The United Nations was established principally as a collective security arrangement after two devastating world wars. The League of Nations, lacking participation of the U.S. and the U.S.S.R., failed to prevent WWII. The organization dissolved, but the idea did not. The immediate motivations included the two world wars, the Great Depression that contributed to WWII, and the crimes against humanity committed in Europe and Asia. The UN was established by the victorious powers and has evolved during the Cold War, the decolonization era, and the post- Cold War era. The course pays particular attention to the original formulation of the UN system, its evolution, its current state, and its trajectory for the 21st century.
Students are required to undertake considerable reading each week and are expected to attend online and participate in class discussions. The principal output of the class is a paper that addresses a specific issue related to the United Nations. The primary inputs include a textbook and selected articles from scholarly journals. Each student is expected to contribute to class discussion.
Students are expected to leave the course with an understanding of the principal organs of the UN, the subsidiary and specialized agencies, the evolution of the UN system, and why the system is what it is. Students are expected to leave the course with the ability to enter into an informed debate on international security and the role of intergovernmental organizations. A second category of objective is to ensure that students can use the University's electronic research resources and are familiar with the journals and web resources relevant to the UN.
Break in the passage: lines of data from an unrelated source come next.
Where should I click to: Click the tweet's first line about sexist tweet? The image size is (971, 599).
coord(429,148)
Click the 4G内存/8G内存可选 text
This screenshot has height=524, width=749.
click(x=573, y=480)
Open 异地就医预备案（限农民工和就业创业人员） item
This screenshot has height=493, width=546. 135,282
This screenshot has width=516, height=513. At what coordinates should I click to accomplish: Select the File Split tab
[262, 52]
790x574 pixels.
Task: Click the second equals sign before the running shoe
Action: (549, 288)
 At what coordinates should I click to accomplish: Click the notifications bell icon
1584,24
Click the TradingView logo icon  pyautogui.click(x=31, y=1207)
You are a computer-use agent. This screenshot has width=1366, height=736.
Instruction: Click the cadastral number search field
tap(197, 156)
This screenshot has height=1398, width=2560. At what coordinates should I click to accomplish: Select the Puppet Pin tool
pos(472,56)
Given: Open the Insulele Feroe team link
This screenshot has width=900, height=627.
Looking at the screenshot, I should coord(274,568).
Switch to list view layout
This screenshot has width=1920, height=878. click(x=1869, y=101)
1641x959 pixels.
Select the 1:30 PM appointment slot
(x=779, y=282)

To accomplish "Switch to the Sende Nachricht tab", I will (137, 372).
Attendance is taken week-by-week. To be in attendance during a week, you must meet two requirements: (1) you must post at least one message to any of the class discussions on four different days during each week, and (2) if you miss any two weeks of attendance, you will be withdrawn and will not be eligible to earn a grade. Any message you post in discussions will count towards the attendance requirement regardless of its quality. Attendance is not a graded activity. Weeks end at midnight Tuesday EST and the new week begins Wednesday morning. EST is chosen because most students are in the DC area. Some students, however, are posted around the world, and the instructor is CST.
Course Contact Information
Professor: D. Robert Worley, Ph.D.
Web Pages: JHU web-based system (Sakai). Independent backup system.
Office Hours: Email is the most reliable way to contact me. If you need voice contact, please make an appointment via email for a telephone call. I can generally arrange to be at home from 8:00 PM until 11:00 PM EST during the week and on weekends.
The strength of the university depends on academic and personal integrity. In this course, you must be honest and truthful. Ethical violations include cheating on exams, plagiarism, reuse of assignments, improper use of the Internet and electronic devices, unauthorized collaboration, alteration of graded assignments, forgery and falsification, lying, facilitating academic dishonesty, and unfair competition. Report any violations you witness to the instructor.